Já as mulheres nascidas nas Antilhas francesas, em geral, descrevem a doença como menos grave e ligada a um fator de transmissão genética. O sistema de saúde é muito bom e gratuito. Estas representações socioculturais estão presentes na construção da representação da doença e são extremamente importantes para compreender o funcionamento psíquico do paciente e de sua família.
O desejo de gravidez da portadora da anemia falciforme é geralmente marcado, como todos os aspectos da sua vida, pela doença e pelo risco de transmissão genética. Durante a gravidez, as complicações médicas aumentam. Sendo assim, a gestação é considerada de alto risco para a mãe e para o bebê. Se o pai for portador do traço genético falciforme, o feto tem 50% de probabilidade de ter a doença.
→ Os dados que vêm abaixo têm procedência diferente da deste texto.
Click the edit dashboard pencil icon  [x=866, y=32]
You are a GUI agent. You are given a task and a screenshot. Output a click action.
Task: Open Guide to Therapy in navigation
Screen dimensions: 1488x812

Uma consulta com um médico geneticista pode ser feita para uma possível interrupção de gravidez, autorizada em alguns países (como é o caso da França), caso o feto seja doente.
Sobre a pesquisa
Com o apoio das maternidades (como o Hospital Necker-Enfants Malades e o Hospital de Saint Denis) e do centro de referência da anemia falciforme (Hospital Henri Mondor), uma pesquisa qualitativa foi realizada com cinco mulheres grávidas portadoras da anemia falciforme, com idades entre 18 e 29 anos. Três mulheres são das Antilhas Francesas e as outras duas são de origem africana. Apenas duas delas trabalhavam e três não moravam com o pai do bebê. Todas ficaram hospitalizadas de alguns dias a semanas durante a gravidez devido à doença falciforme. Três mulheres têm histórico de aborto espontâneo ou voluntário.
Para este estudo, utilizamos o IRMAG entrevista sobre as representações maternas, elaborado por Ammanitti et al (1999) e, classicamente, usado durante o sétimo mês de gravidez. O IRMAG se insere em uma linha de trabalho que se baseia nos avanços teóricos seguintes: a gravidez é um processo evolutivo no desenvolvimento da identidade feminina; a gestação envolve mudanças substanciais no mundo representacional da mulher grávida, e ainda, as fantasias parentais sobre seus filhos são sistematicamente construídas a partir das experiências de relacionamento com seus pais.
A entrevista é composta de 41 questões e abrange seis pontos: o desejo de gravidez na história da mulher e do casal; as emoções do casal em torno do anúncio; o efeito psíquico das mudanças devido à gravidez na vida do casal e em relação à família, bem como as mudanças corporais; as percepções, as emoções positivas e negativas da gravidez; as fantasias maternas e paternas: a expectativa da parentalidade; e, finalmente, uma perspectiva histórica da mãe em relação a seu passado.
Um sistema de codificação de representações maternas é proposto pelos autores, no qual três categorias foram definidas: representações maternas "integradas/ equilibradas", "reduzidas/estreitas" ou "não-integradas/ambivalentes". Nós utilizamos o sistema de codificação proposto pelo teste. Porém, em complemento, elaboramos uma grade de análise temática das entrevistas. Nossa hipótese foi a seguinte: as representações maternas são afetadas pela gravidade da doença e pela vivência de uma gravidez patológica.
As representações da gravidez
Com a descoberta da gravidez, as mulheres aqui vistas descobrem um sentimento de "surpresa" triste e alegre, marcado pela ambivalência. Algumas relataram não terem imaginado que tinham a capacidade de engravidar. Provavelmente, este fato está ligado ao discurso médico entendido na infância: "a doença é muito grave", o que teria sido mal-entendido como: "você não poderá construir um futuro, uma família".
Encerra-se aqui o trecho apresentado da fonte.